Starting at the line containing "You are a computer-use agent." and ending at the last line of the items, turn each line into a string in a JSON list. Skip blank lines and leave the pictures out.

<<<<

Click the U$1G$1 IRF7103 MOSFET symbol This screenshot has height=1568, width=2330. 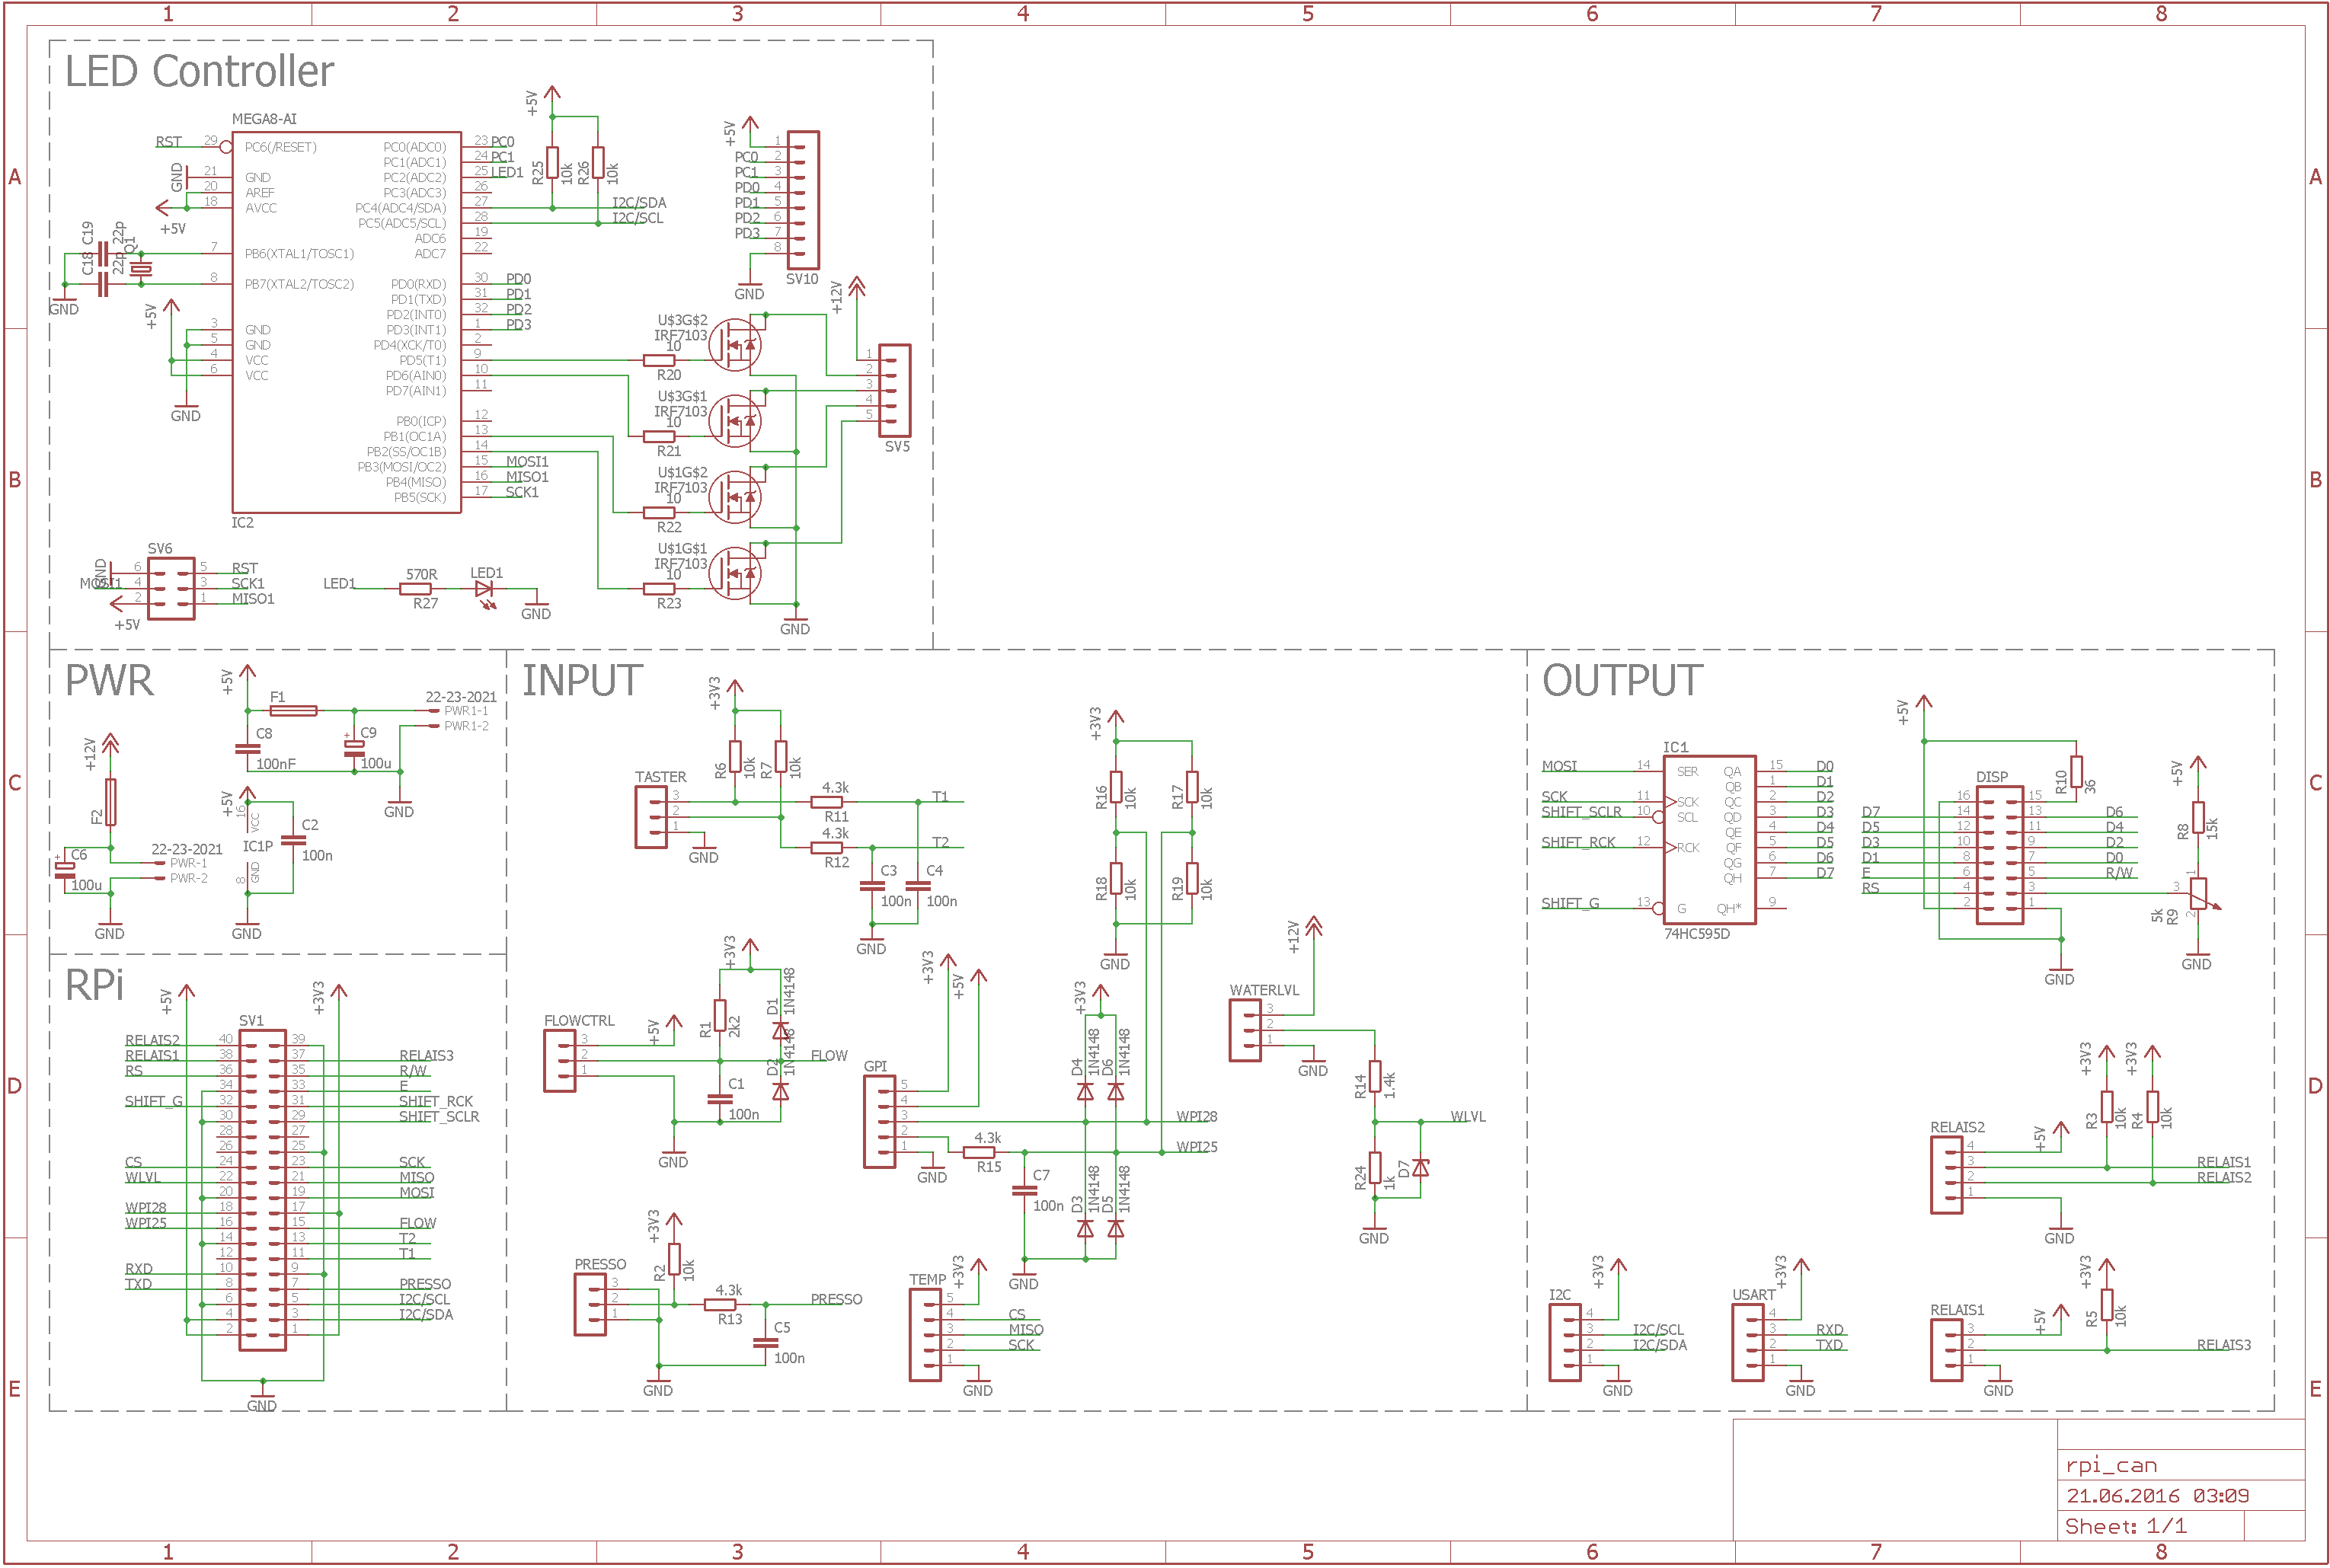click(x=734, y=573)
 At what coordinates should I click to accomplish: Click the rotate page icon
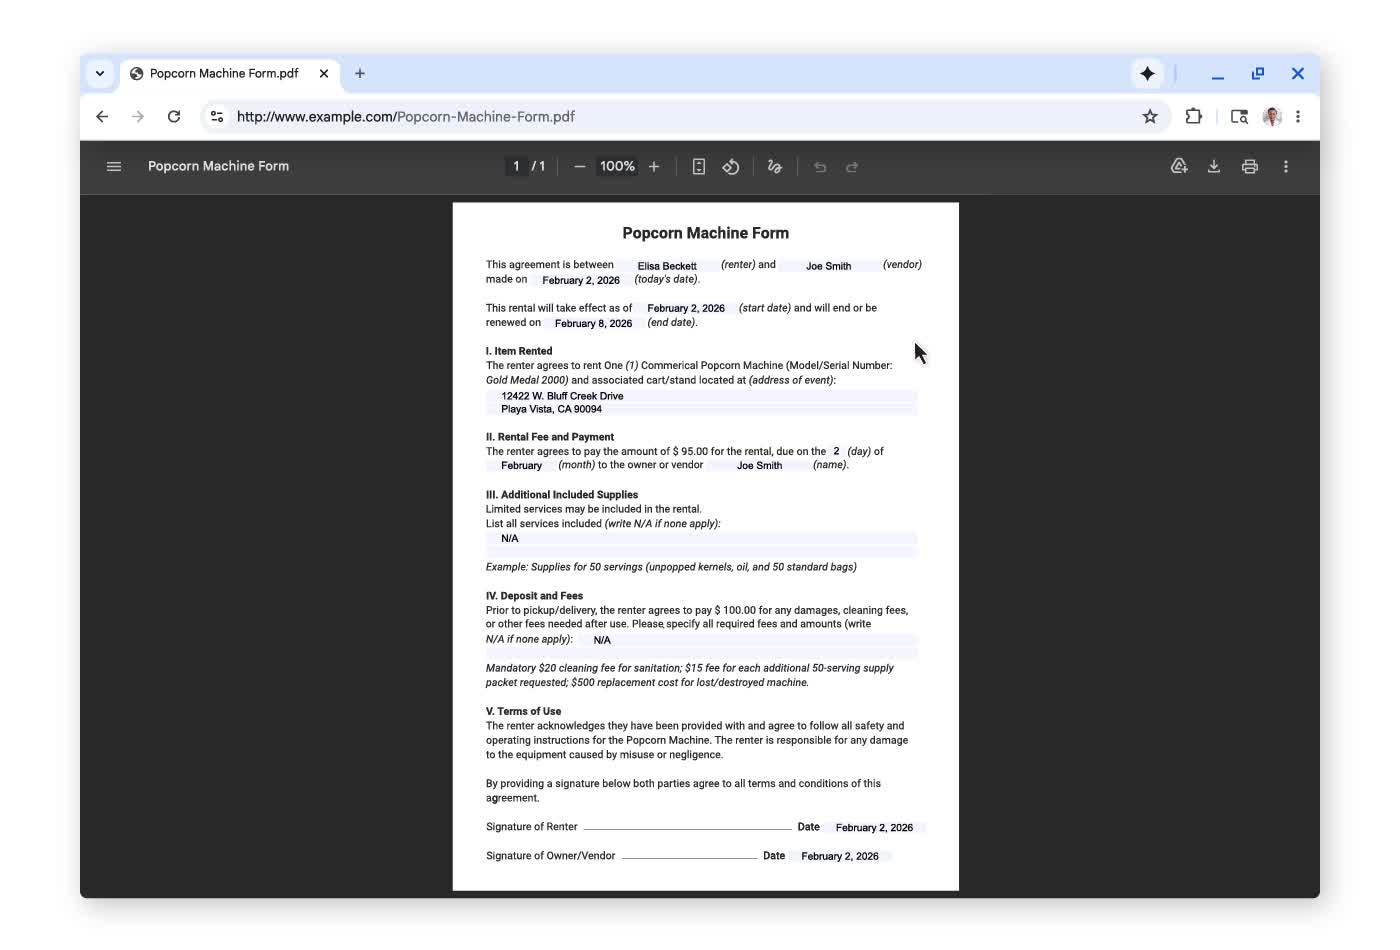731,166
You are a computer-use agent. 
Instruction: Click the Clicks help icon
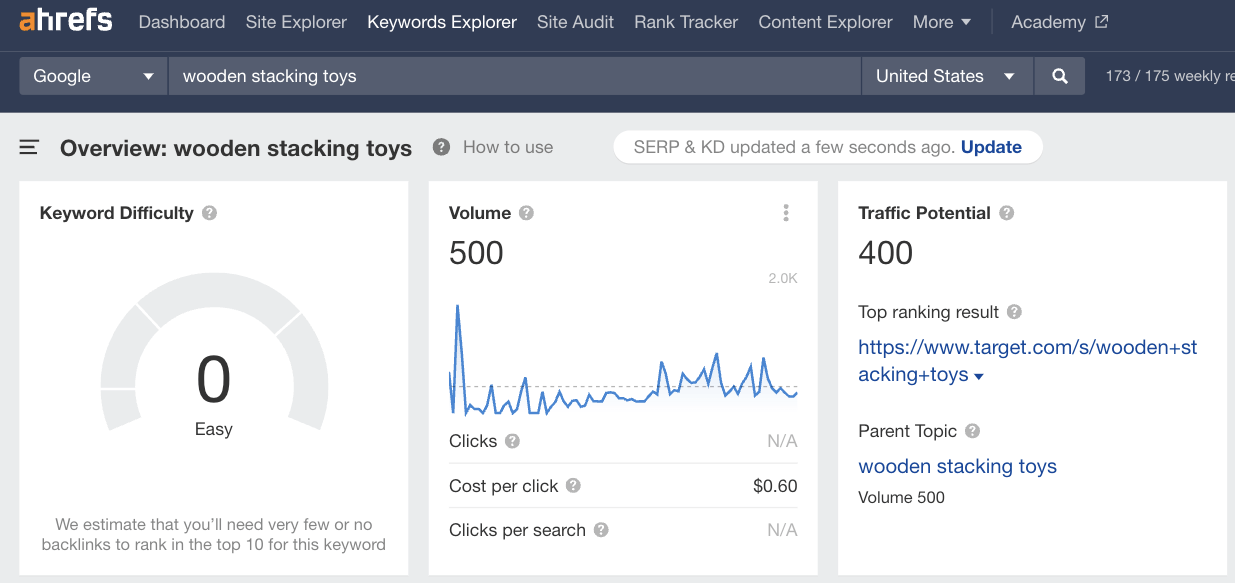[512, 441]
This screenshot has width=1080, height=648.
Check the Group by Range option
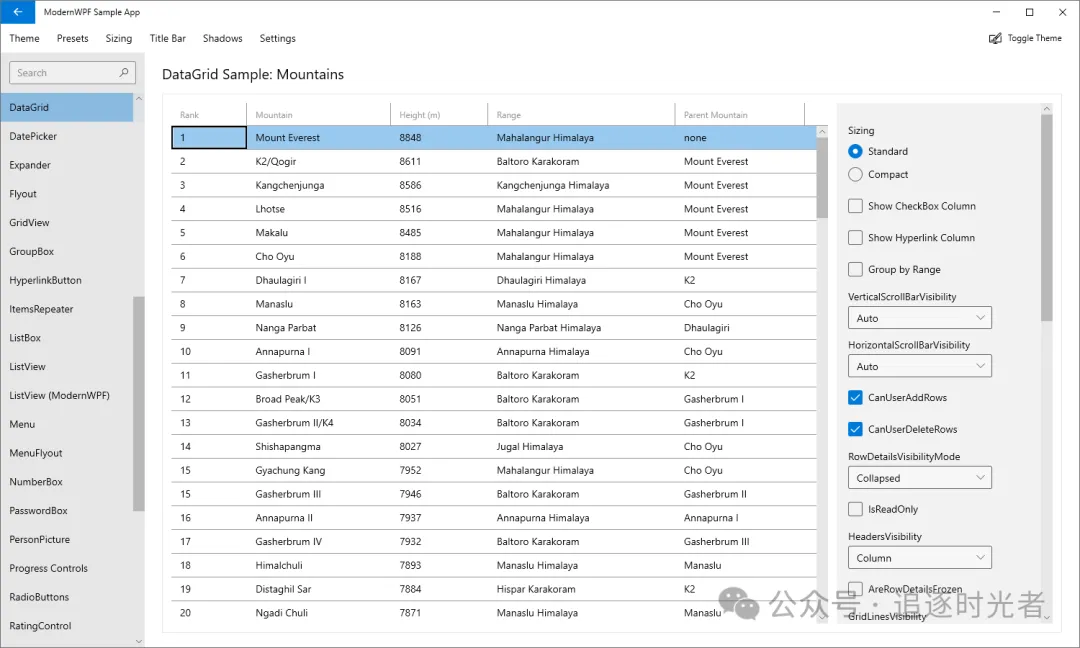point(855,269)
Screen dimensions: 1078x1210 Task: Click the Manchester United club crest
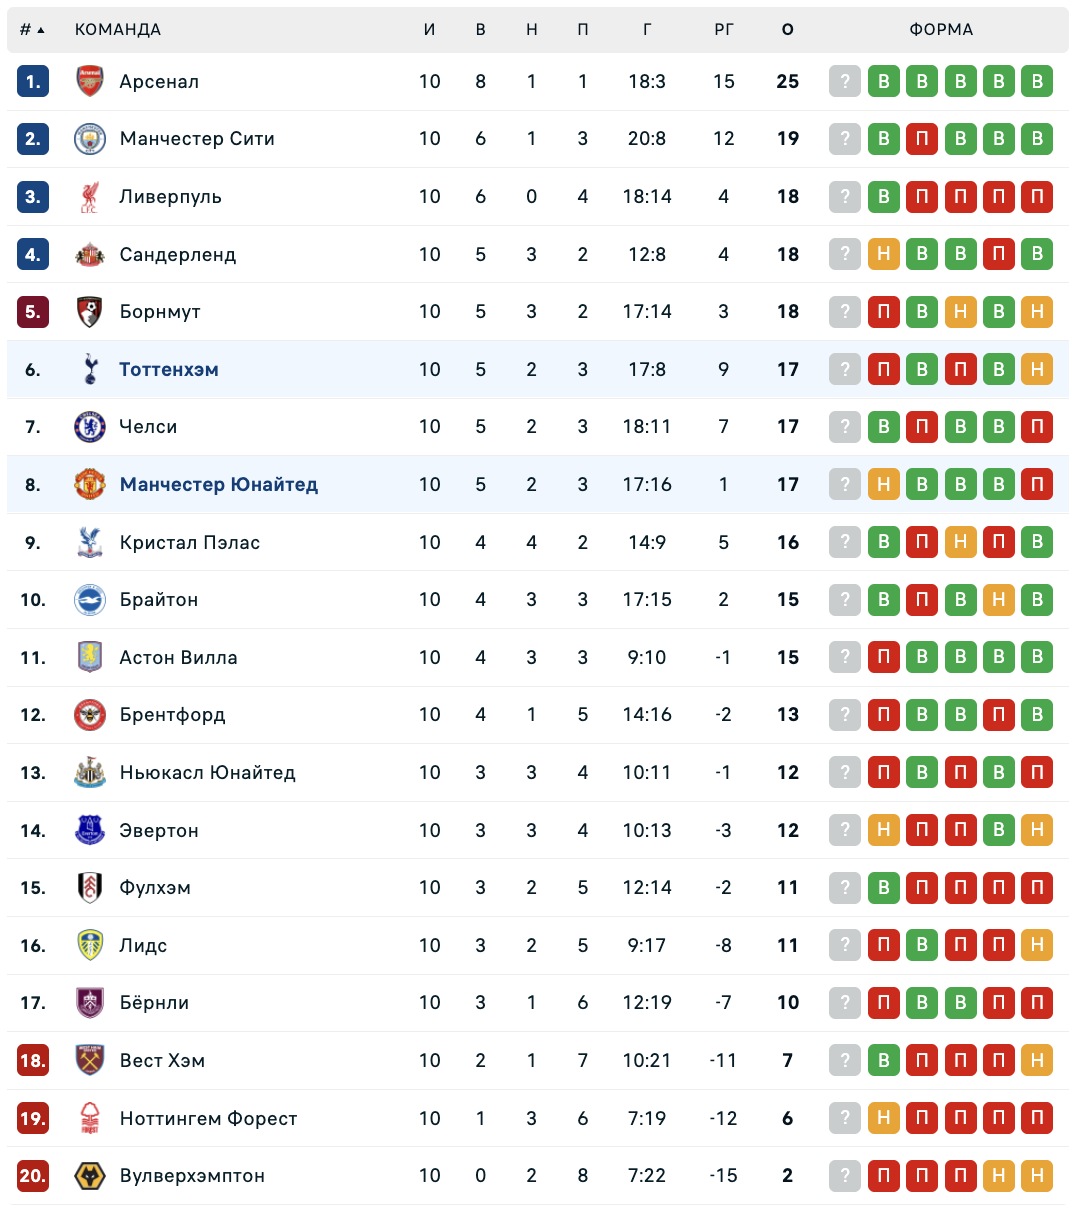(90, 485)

>>>>

=== ANSWER TO THIS PROBLEM ===
[
  "You are a computer-use agent. ",
  "Instruction: Click the Clicks help icon",
  "[512, 441]",
  "This screenshot has width=1080, height=648.",
  "Check the Group by Range option",
  "point(855,269)",
  "Screen dimensions: 1078x1210 Task: Click the Manchester United club crest",
  "(90, 485)"
]